Document segment:
====================
Delaying: such as the inevitable bath or trip to the veterinarian. Dogs will use such delaying tactics as dawdling over dinner, a half-hour potty break request given at least once every 15 minutes, or a deep and irresistible need to stop and smell every tree, curb, signpost and tire between your car and the clinic's door.

Driver: WARNING! Do not let them fool you! Contrary to their attempts to convince you of their skills in this area by climbing in your lap and poking their heads through the steering wheel while you are driving, do not, I repeat do not let your dog drive. They can't get insurance, the policeman would never believe it and worst of all, who knows where they would take us (probably to the nearest garbage dump).

Dashboard riders: closely related to and immediately following above. If they aren't allowed to drive, they will proceed to climb on the dashboard and ride, attempting to make you think they are one of those dog ornaments with the wobbly heads. Their plan is for you not to notice that they are riding where they shouldn't be. A live dog dashboard ornament looks very nice until you fail to see through, around or over them and drive over and destroy the flowers planted in front of the county courthouse where you will promptly be arrested for disturbing the peace.

Disturbers: As in ones who interrupt and disturb your rest, your sleep and your peace of mind.

Dark-barker: Don't let your neighborhood get too quiet at night, get a dog, and let them do one of the things they do best - barking at the dark. They may bark at nocturnal creatures such as skunk, owls or partying teenagers. Or they may bark at the wind in the trees or at nothing at all. Regardless, when it turns dark, (the later the hour, the darker it becomes, thus the greater is the need for barking, according to my resident expert dark-barker) your dog will bark and make noise for you and your sleepless neighbors from dusk until dawn. Dark barking serves no special purpose except to remind you that dogs will be dogs, warning us of who knows what.

Defender of The Pack: As in the original title, Defender of the Faith, doggy faith that is, that everything must and will be all right in their little doggy families. The worst violation is disturbing nap time, theirs not ours; penalty, one night of dark barking. Other offenses which require defense are biscuit stealing and doorbell ringing and undomesticated toads or rabbits running loose in your yard.

Debedding, or Disembedding: 1) To remove the sheets, blankets and pillows from your bed in one quick, wild movement during play. This is best accomplished while you are sleepily preparing for bed, forcing you to remake the bed or sleep on the couch. 2) To dig up all the flowers or shrubs which you planted in the holes your dogs dug (see above).

Destroyer, Devourer: Closely related, both self-explanatory. Applies particularly to things, which you value greatly, are very expensive or cannot be easily replaced.

Detail-oriented: Dogs do not go about haphazardly destroying things; rather, they are detail-oriented. Observe your dog delightedly shredding a paper towel. He or she will meticulously tear it up into tiny, equal-sized pieces, distributing it evenly over your entire living room floor 40 seconds prior to the arrival of company. "Detail" may also refer to their ability to work in teams, for example, a ditch-digging detail - when one member of the pack tires, they step back and let the next member of the work detail take over the destruction (or excavation depending on whose view point you consider).
====================
Excerpted data:
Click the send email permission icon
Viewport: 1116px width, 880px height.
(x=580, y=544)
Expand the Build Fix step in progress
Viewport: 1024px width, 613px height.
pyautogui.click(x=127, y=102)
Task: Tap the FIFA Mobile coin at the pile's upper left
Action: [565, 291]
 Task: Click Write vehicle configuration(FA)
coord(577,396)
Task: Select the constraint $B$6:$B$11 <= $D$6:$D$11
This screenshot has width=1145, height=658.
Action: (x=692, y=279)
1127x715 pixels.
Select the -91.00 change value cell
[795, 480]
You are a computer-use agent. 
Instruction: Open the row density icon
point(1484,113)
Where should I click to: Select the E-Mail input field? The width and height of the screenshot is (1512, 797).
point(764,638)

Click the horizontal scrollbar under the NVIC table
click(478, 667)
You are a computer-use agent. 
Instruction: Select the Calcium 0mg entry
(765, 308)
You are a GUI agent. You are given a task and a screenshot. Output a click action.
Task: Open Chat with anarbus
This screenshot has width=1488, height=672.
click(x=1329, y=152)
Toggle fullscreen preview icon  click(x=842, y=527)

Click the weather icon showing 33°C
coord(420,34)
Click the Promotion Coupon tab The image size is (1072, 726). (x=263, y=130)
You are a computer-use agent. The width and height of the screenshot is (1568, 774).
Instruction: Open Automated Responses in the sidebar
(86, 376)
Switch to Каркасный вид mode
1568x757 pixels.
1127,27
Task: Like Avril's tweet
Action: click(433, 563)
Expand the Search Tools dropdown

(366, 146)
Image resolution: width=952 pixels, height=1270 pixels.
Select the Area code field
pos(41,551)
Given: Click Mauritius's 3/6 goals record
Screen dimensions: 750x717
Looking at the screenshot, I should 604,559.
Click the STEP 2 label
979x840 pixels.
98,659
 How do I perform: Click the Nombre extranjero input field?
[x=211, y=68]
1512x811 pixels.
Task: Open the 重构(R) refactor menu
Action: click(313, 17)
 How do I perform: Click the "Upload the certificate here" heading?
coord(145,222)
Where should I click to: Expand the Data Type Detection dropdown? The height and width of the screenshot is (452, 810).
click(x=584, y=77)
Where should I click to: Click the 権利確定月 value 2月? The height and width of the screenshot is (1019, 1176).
====================
Using the information:
- 1) From the dog glossary, output the passage between "Dashboard riders: closely" and "peace of mind.", inclusive.
- 2) In the dog glossary, what does a dashboard rider try to make you think it is?
- 3) Could you take the dog glossary further from its final sentence?

Outputs by task:
- 1)
Dashboard riders: closely related to and immediately following above. If they aren't allowed to drive, they will proceed to climb on the dashboard and ride, attempting to make you think they are one of those dog ornaments with the wobbly heads. Their plan is for you not to notice that they are riding where they shouldn't be. A live dog dashboard ornament looks very nice until you fail to see through, around or over them and drive over and destroy the flowers planted in front of the county courthouse where you will promptly be arrested for disturbing the peace.

Disturbers: As in ones who interrupt and disturb your rest, your sleep and your peace of mind.

- 2) One of those dog ornaments with the wobbly heads.

- 3)
Diligent: A dog's capacity to stick to the work which they have assigned themselves, not quitting until an item is totally obliterated, leaving you to detect and deduce from the ponderous remains, what exactly it was that your diligent, detailed devourers destroyed.

Devious: The manner in which they pursue the aforementioned activities. Signs that may indicate that deviousness is a (four)foot are complete silence from a remote part of the house or noises that sound like chewing on objects other than designated chew toys.

Desperate: demanding your attention. In their need to be petted, your dog may resort to pawing your hand, nudging your arm or licking you on the cheek. To relieve their state of desperation, sit down beside them, draw them close to your side, stroke and scratch them from head to tail, and whisper dumb sounds in their little doggy ears. For whatever else Dog may stand, "D" is also for:

Darling, Devoted, and Delightful: Despite of some of our dogs' dastardly doings, they are lovable and cute and dependable; they are always there for us, making us laugh (or cry first), making us feel better and delighting us by being themselves being dogs.

DOG picture


Safety Around Animals

Why Might A Dog Bite?

Over Excitement: Sometimes dogs get overexcited! If you are teasing a dog, or playing roughly, he may snap or bite. Teach children to always play gently, making sure that the dog is enjoying it.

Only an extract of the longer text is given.